- Stored data
---------------

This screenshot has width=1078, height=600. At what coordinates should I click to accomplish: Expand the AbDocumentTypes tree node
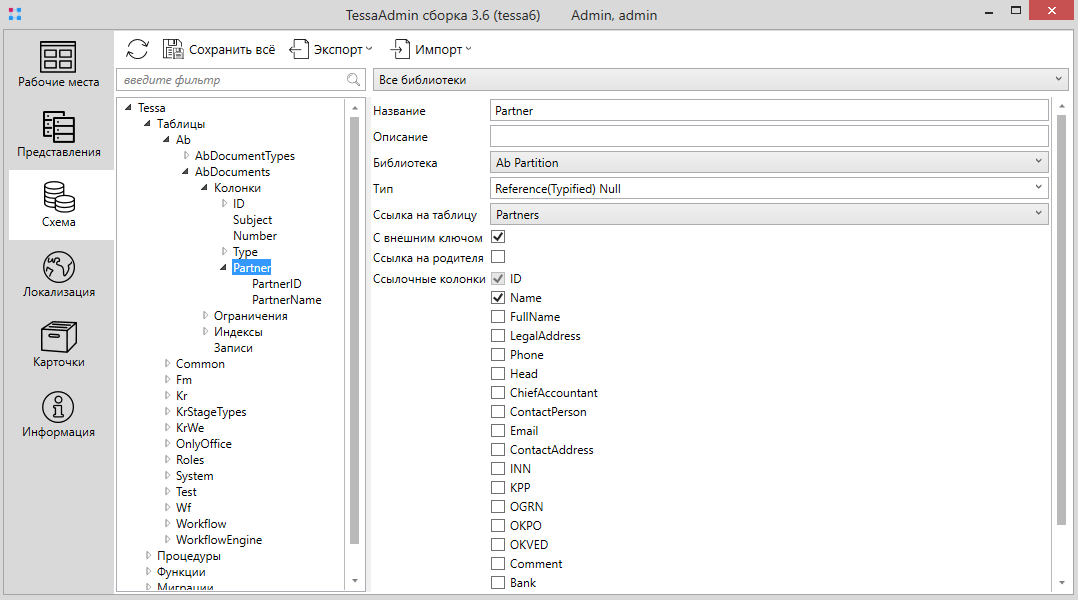187,156
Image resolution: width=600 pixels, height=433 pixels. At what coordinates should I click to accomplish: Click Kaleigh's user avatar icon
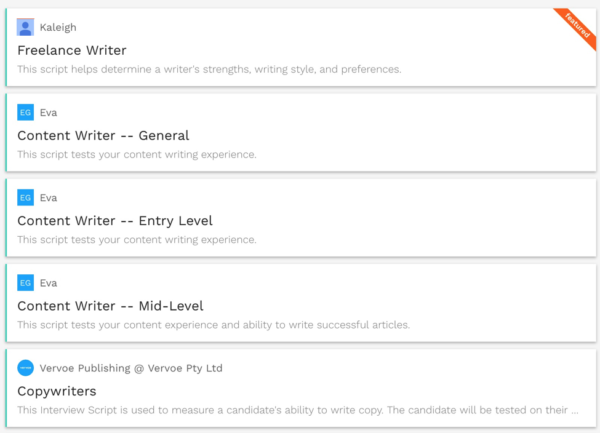click(25, 27)
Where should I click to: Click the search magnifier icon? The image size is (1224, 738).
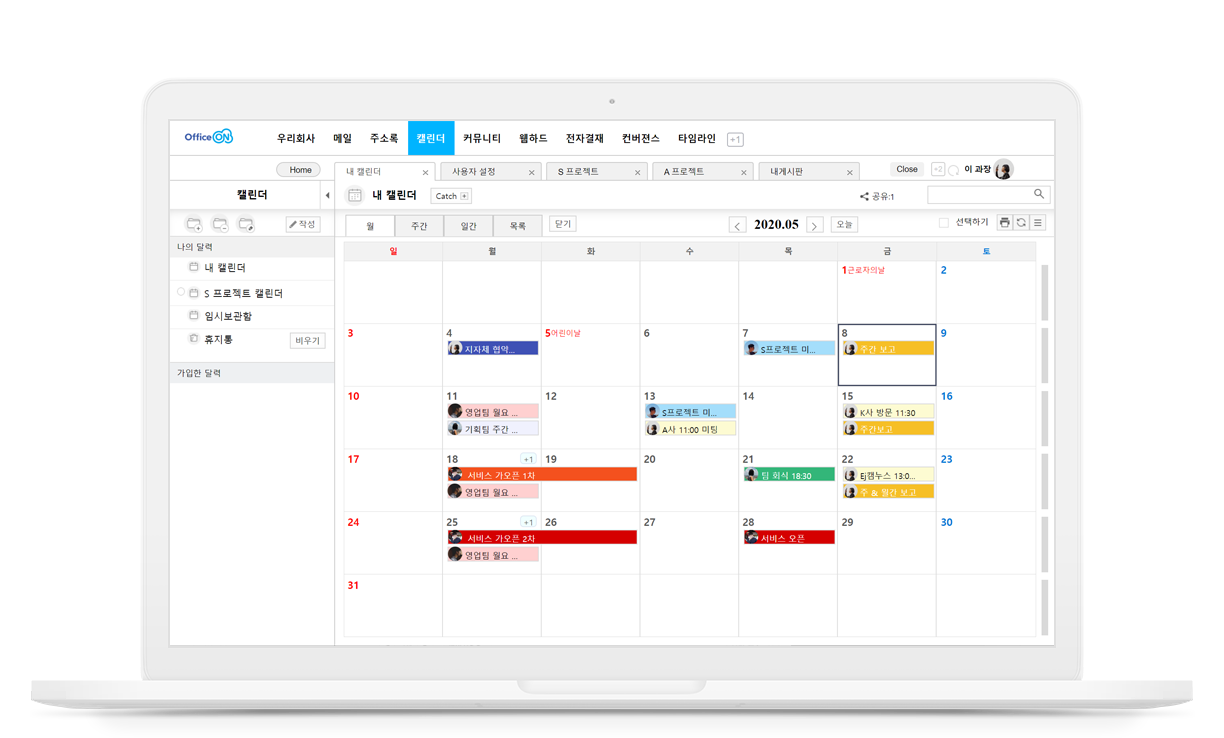click(1039, 194)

---------------

- What you should do
Beginning with the line that contains "Where should I", output every line down to the last line of the entries above exactly as written, apart from the pictures.

- Solution for this task
Where should I click to: Click the search magnifier icon? The image size is (1224, 738).
click(1039, 194)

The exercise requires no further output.